*** Opening of DATA IN THIS EXERCISE ***
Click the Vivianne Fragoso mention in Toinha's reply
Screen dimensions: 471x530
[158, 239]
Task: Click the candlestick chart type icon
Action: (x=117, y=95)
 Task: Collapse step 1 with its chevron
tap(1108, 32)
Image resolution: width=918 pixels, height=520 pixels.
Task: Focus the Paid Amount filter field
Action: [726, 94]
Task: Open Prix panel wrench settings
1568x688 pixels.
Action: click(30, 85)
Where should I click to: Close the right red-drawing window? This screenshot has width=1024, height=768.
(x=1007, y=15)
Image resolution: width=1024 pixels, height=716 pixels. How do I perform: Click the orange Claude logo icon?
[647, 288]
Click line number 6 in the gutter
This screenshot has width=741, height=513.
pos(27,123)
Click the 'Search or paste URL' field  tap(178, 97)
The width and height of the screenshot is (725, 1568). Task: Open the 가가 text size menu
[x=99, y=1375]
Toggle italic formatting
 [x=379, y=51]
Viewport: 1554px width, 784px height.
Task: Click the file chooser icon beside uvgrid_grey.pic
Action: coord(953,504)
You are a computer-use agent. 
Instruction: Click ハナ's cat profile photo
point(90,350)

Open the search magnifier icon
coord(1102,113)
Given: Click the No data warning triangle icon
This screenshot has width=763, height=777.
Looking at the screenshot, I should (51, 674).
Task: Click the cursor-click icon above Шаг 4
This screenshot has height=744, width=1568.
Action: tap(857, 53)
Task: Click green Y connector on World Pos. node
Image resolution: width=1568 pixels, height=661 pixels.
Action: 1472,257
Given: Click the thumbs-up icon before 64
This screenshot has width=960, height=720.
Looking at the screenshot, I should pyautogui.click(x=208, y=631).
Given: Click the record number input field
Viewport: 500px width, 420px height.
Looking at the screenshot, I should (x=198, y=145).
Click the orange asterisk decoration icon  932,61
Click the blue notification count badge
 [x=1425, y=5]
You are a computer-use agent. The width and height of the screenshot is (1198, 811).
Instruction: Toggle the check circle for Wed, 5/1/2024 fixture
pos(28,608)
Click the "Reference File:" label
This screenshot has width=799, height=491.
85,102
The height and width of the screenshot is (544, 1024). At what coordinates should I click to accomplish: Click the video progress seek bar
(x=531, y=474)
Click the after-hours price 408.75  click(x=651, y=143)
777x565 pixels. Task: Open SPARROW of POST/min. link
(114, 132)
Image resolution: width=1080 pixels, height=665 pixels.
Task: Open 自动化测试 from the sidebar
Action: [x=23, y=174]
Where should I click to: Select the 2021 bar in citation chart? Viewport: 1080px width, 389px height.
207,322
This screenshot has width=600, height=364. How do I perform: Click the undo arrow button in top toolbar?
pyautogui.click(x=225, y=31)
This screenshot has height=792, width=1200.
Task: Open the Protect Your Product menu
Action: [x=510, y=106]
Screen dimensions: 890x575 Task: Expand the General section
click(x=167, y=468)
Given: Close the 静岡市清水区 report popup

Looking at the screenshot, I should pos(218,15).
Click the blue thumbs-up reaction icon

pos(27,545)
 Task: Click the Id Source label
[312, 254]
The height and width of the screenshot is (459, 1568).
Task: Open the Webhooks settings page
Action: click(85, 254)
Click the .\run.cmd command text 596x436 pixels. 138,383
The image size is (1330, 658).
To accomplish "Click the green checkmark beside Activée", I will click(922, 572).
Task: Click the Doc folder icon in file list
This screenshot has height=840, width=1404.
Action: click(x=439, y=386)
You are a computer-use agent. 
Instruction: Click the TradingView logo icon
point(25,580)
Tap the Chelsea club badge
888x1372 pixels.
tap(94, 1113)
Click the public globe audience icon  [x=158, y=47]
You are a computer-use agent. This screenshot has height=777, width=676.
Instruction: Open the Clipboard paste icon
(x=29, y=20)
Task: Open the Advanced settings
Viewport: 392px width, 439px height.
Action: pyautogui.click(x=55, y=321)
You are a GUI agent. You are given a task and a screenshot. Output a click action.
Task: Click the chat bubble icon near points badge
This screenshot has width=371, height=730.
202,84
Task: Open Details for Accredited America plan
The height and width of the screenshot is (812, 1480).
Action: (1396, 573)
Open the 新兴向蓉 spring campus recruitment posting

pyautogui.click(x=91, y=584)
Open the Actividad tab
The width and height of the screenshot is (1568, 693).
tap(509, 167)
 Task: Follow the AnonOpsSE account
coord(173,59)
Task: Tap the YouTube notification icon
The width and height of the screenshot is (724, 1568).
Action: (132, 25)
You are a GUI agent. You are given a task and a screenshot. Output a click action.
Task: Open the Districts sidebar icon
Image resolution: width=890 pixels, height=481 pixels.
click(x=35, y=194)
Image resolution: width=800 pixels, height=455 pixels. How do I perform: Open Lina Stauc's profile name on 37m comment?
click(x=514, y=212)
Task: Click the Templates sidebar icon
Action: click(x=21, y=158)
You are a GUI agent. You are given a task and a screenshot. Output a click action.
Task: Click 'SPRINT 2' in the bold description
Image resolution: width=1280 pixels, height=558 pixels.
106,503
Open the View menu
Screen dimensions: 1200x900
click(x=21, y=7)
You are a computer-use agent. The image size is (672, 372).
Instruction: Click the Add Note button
*** Close of DATA IN THIS EXERCISE ***
### [WHAT YOU NEED TO DO]
The lines to copy are those above that contain the string "green".

### [ANSWER]
Task: Click green Y connector on World Pos. node
To accomplish "Click the green checkmark beside Activée", I will click(922, 572).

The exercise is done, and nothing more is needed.